What you will do:
Drop the pictures and repeat the remaining data exactly.

Supplied data:
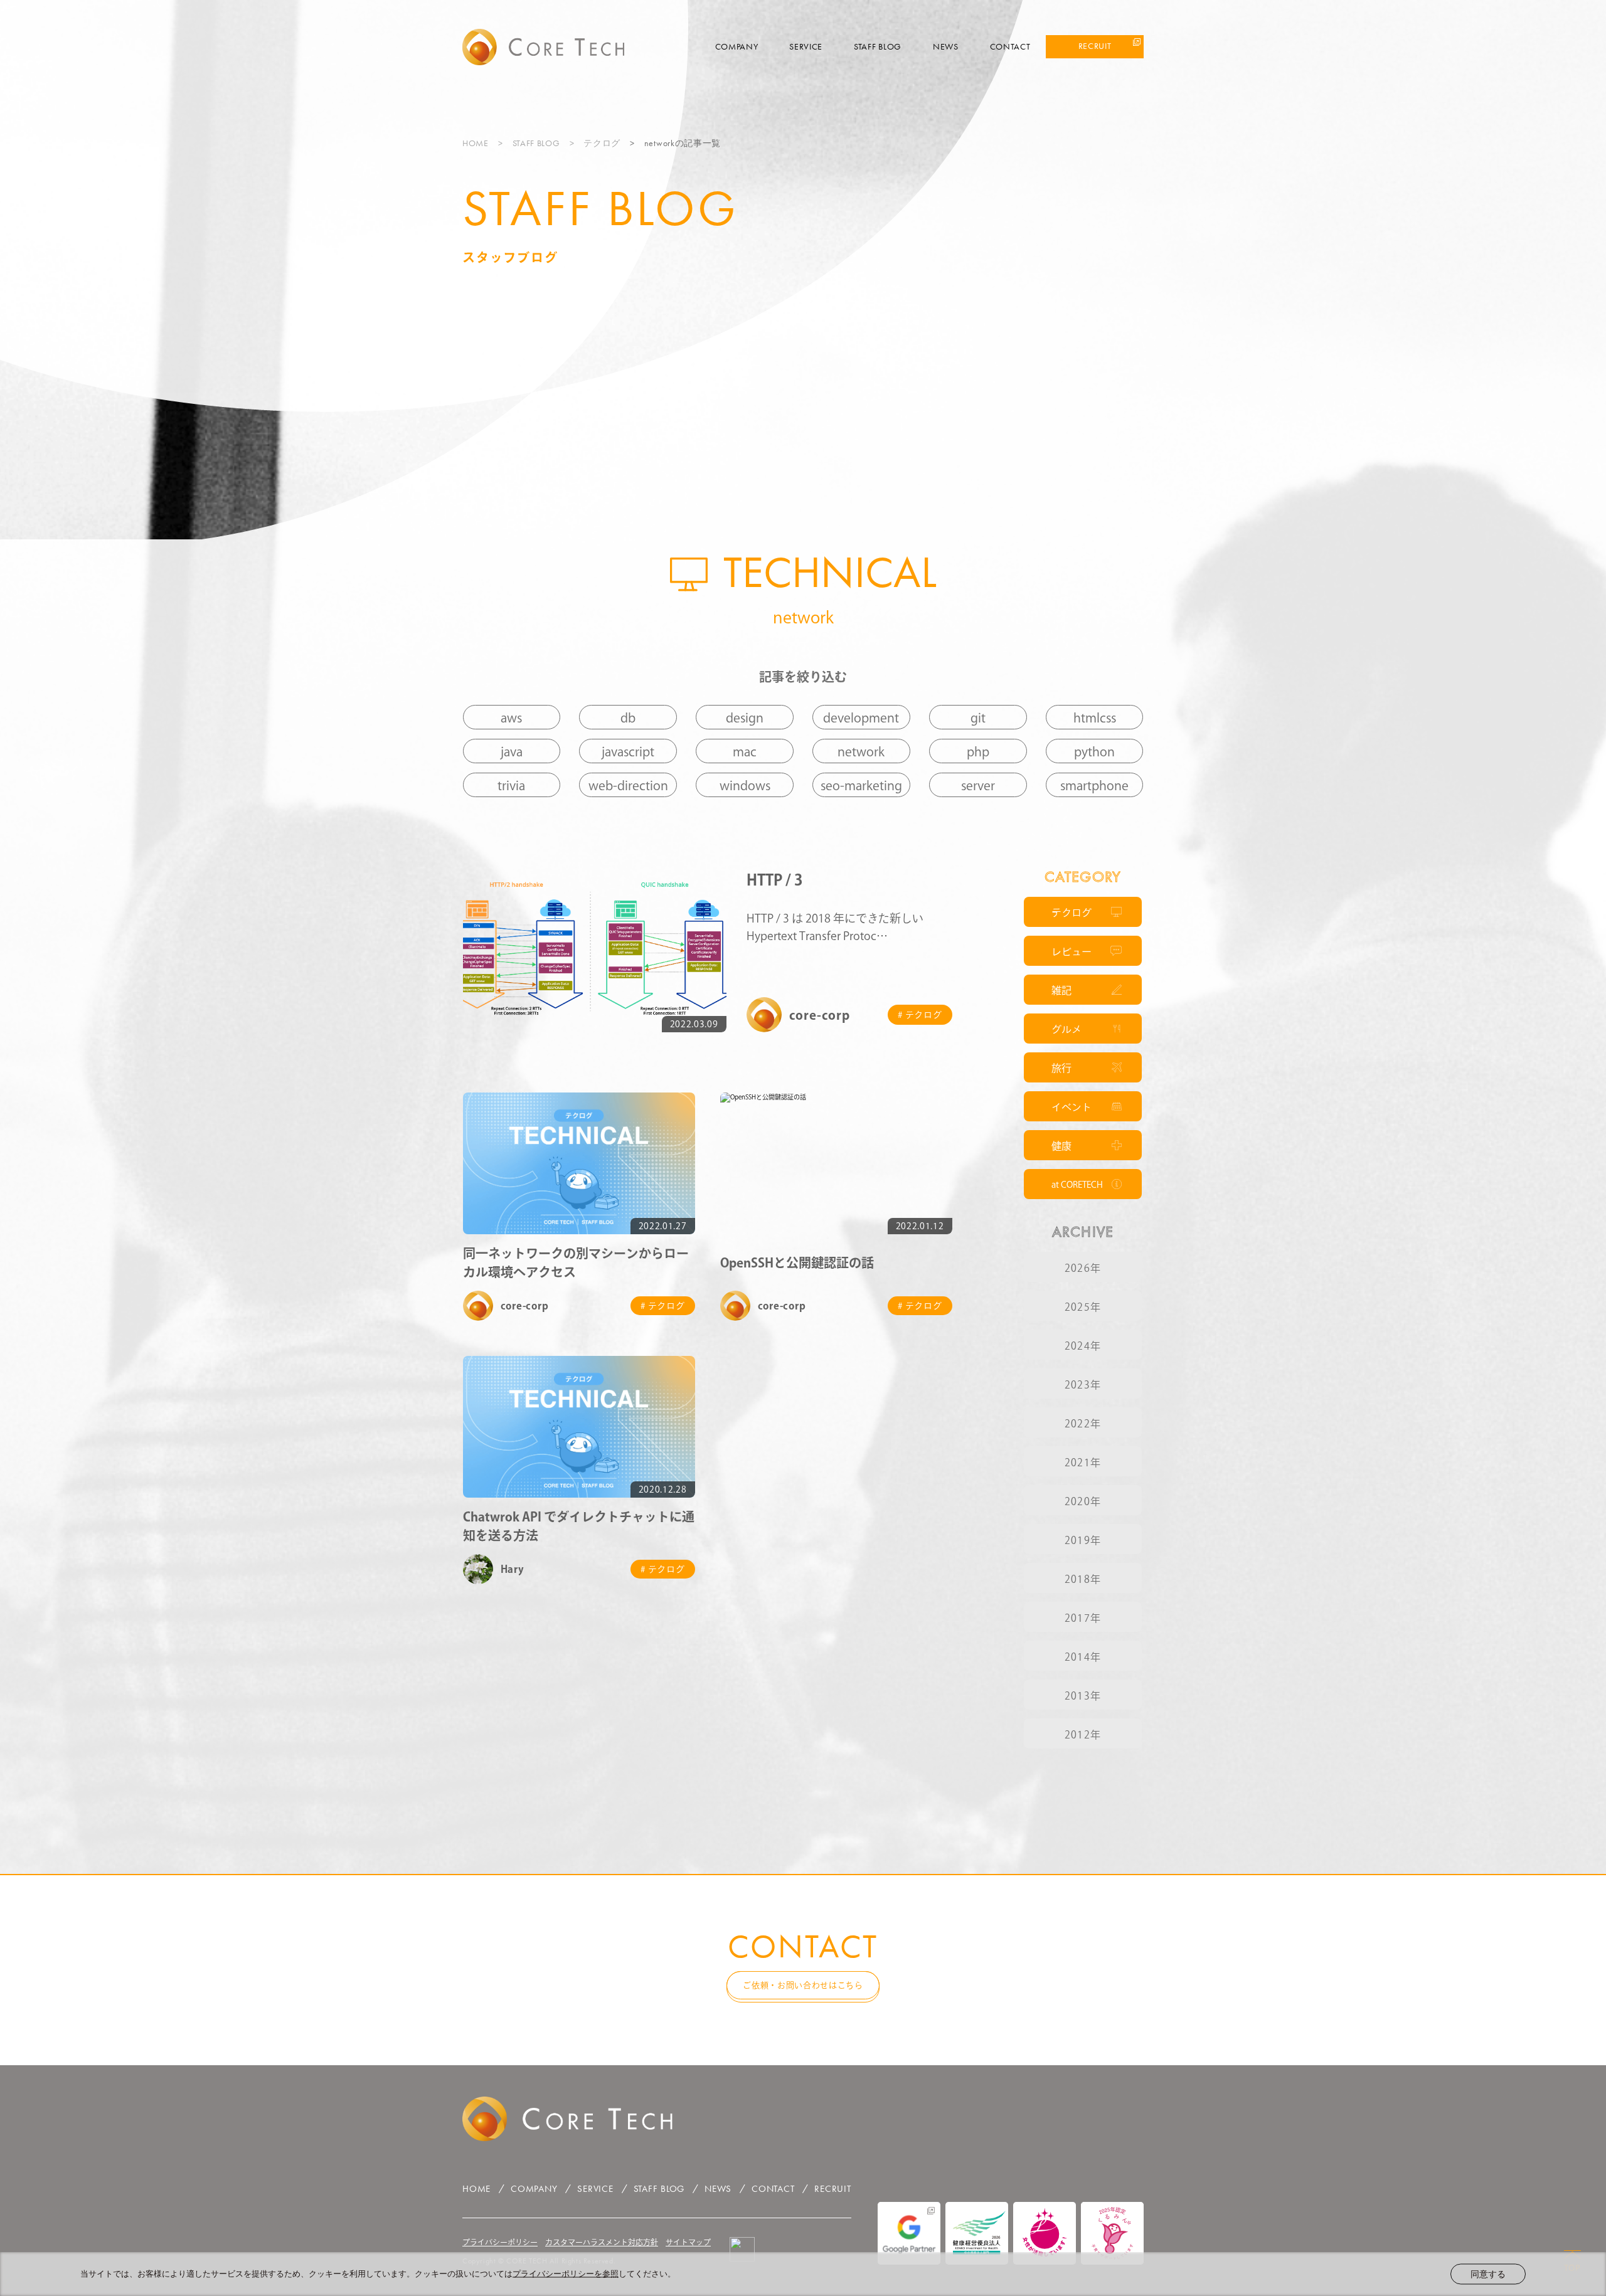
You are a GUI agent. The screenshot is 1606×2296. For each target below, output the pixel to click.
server (978, 785)
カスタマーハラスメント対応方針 (601, 2242)
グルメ (1066, 1029)
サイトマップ (688, 2242)
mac (745, 751)
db (627, 717)
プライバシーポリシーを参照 (566, 2273)
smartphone (1094, 785)
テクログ (601, 143)
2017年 (1083, 1618)
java (512, 751)
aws (511, 717)
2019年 (1083, 1540)
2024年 (1083, 1346)
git (978, 717)
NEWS (946, 46)
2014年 (1083, 1657)
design (744, 717)
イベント (1071, 1107)
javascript (628, 751)
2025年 (1083, 1307)
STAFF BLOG (877, 46)
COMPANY (736, 46)
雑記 (1061, 990)
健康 (1061, 1146)
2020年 (1083, 1501)
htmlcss (1094, 717)
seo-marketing (861, 785)
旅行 (1061, 1068)
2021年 (1083, 1462)
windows (745, 785)
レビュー (1071, 951)
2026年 (1083, 1268)
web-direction (628, 785)
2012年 (1083, 1735)
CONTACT (1010, 46)
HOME (475, 143)
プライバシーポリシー (500, 2242)
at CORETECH (1077, 1184)
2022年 (1083, 1424)
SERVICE (805, 46)
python (1094, 751)
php (978, 751)
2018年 (1083, 1579)
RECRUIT (1095, 45)
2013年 (1083, 1696)
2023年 (1083, 1385)
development (861, 717)
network (861, 751)
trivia (511, 785)
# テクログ (920, 1014)
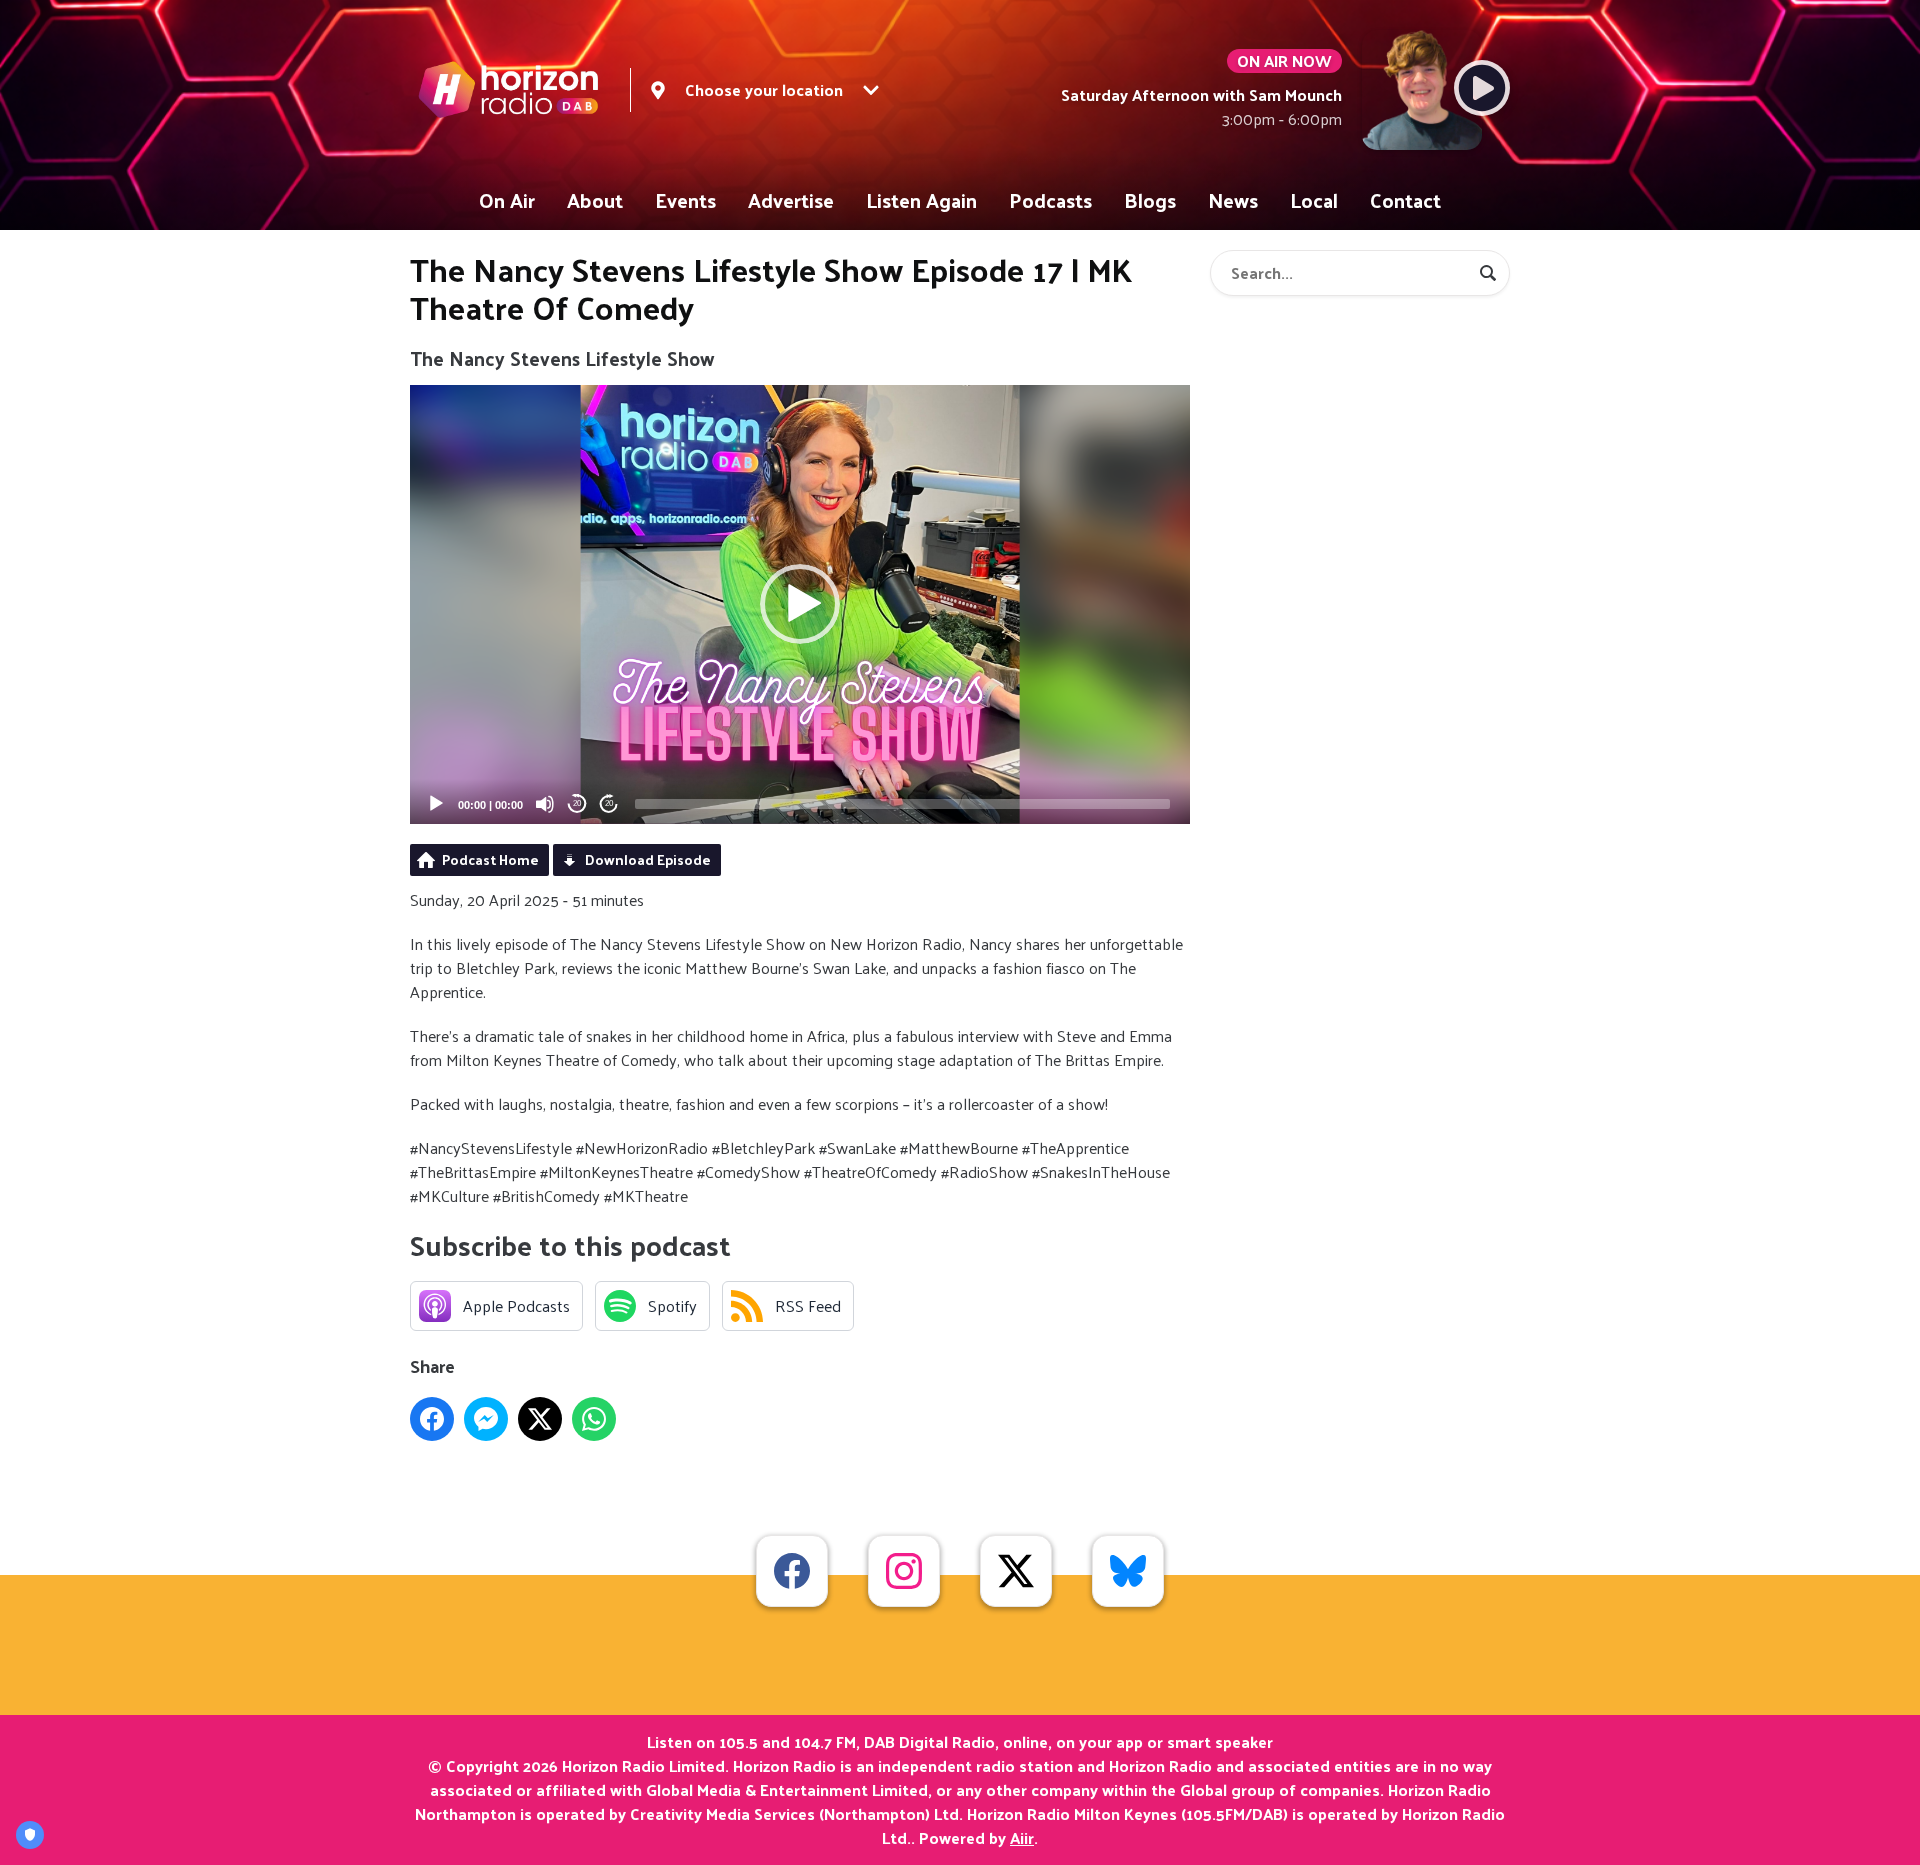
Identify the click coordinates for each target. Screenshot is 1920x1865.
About (595, 200)
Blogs (1150, 200)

Result:
You are a GUI agent. The screenshot is 1606×2296. For each target below, output the pixel to click.
server (978, 785)
カスタマーハラスメント対応方針 (601, 2242)
グルメ (1066, 1029)
サイトマップ (688, 2242)
mac (745, 751)
db (627, 717)
プライバシーポリシーを参照 (566, 2273)
smartphone (1094, 785)
テクログ (601, 143)
2017年 (1083, 1618)
java (512, 751)
aws (511, 717)
2019年 (1083, 1540)
2024年 (1083, 1346)
git (978, 717)
NEWS (946, 46)
2014年 (1083, 1657)
design (744, 717)
イベント (1071, 1107)
javascript (628, 751)
2025年 (1083, 1307)
STAFF BLOG (877, 46)
COMPANY (736, 46)
雑記 (1061, 990)
健康 (1061, 1146)
2020年 (1083, 1501)
htmlcss (1094, 717)
seo-marketing (861, 785)
旅行 (1061, 1068)
2021年 (1083, 1462)
windows (745, 785)
レビュー (1071, 951)
2026年 (1083, 1268)
web-direction (628, 785)
2012年 (1083, 1735)
CONTACT (1010, 46)
HOME (475, 143)
プライバシーポリシー (500, 2242)
at CORETECH (1077, 1184)
2022年 (1083, 1424)
SERVICE (805, 46)
python (1094, 751)
php (978, 751)
2018年 (1083, 1579)
RECRUIT (1095, 45)
2013年 (1083, 1696)
2023年 (1083, 1385)
development (861, 717)
network (861, 751)
trivia (511, 785)
# テクログ (920, 1014)
Identify the click coordinates for each target. Screenshot is 1920x1865.
About (595, 200)
Blogs (1150, 200)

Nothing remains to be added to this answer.